--- Required work ---
In the data below, which lines hold the word "agent"? Copy them.

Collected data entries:
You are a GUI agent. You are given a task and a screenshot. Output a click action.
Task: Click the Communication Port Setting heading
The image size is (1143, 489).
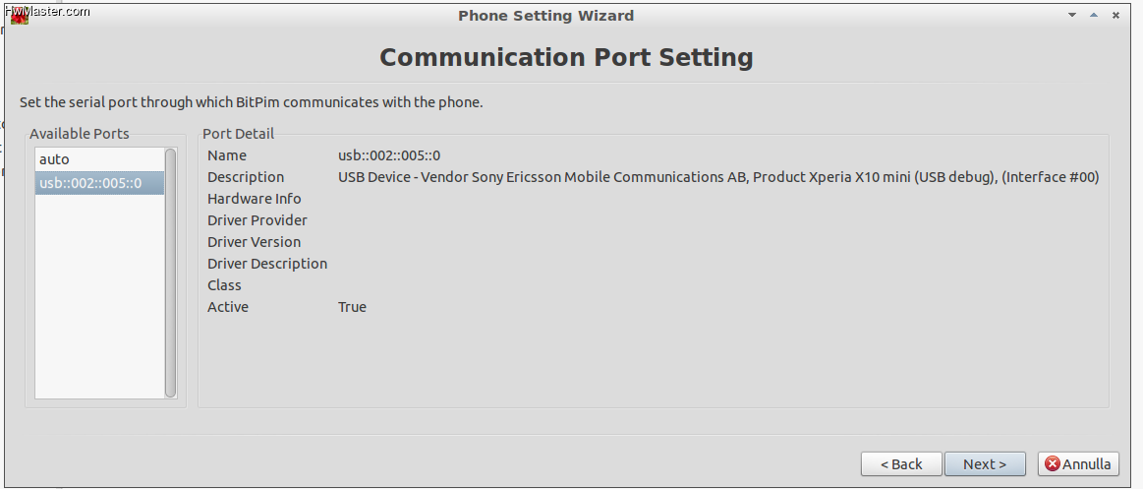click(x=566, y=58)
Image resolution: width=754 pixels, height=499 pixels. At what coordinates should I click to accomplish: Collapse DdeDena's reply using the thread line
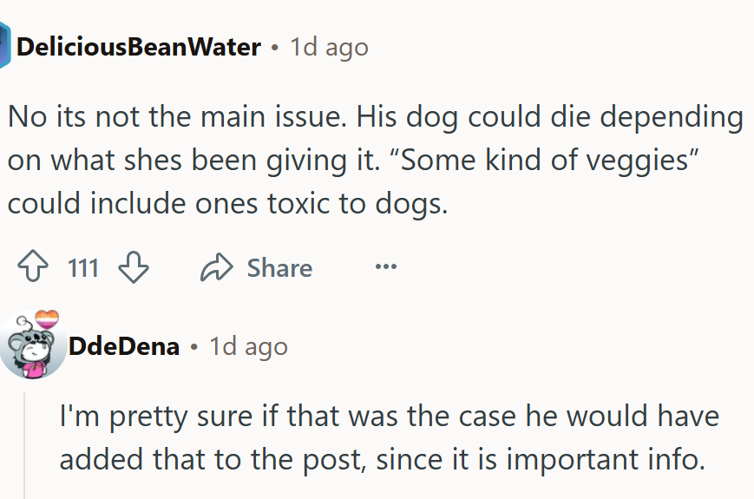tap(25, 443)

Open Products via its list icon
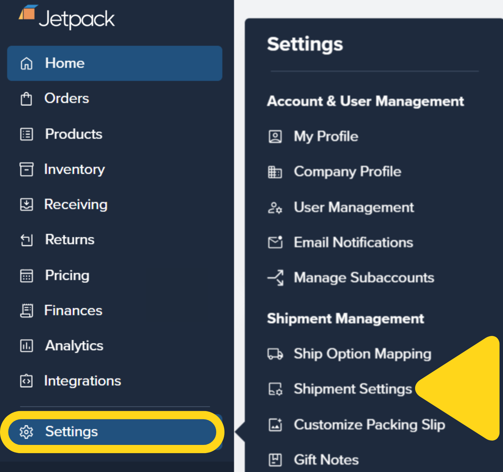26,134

--

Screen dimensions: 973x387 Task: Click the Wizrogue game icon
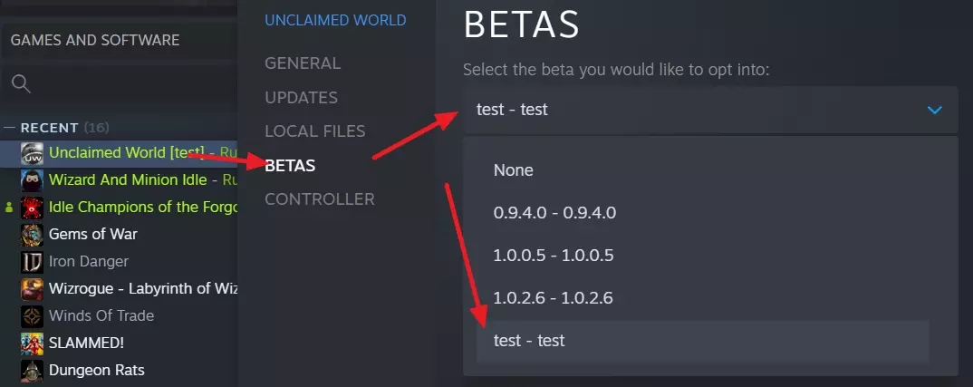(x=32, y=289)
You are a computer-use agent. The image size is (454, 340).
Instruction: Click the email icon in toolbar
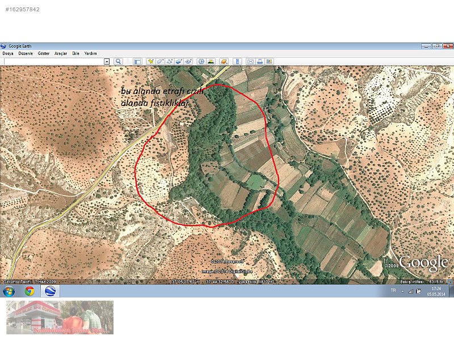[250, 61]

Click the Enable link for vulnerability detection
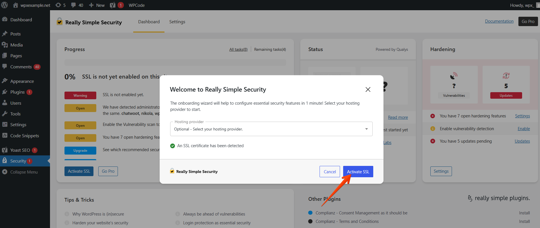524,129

--- Your response ---
You are a GUI agent. You are given a task and a screenshot. Output a click action.
You are a computer-use agent. The image size is (454, 340).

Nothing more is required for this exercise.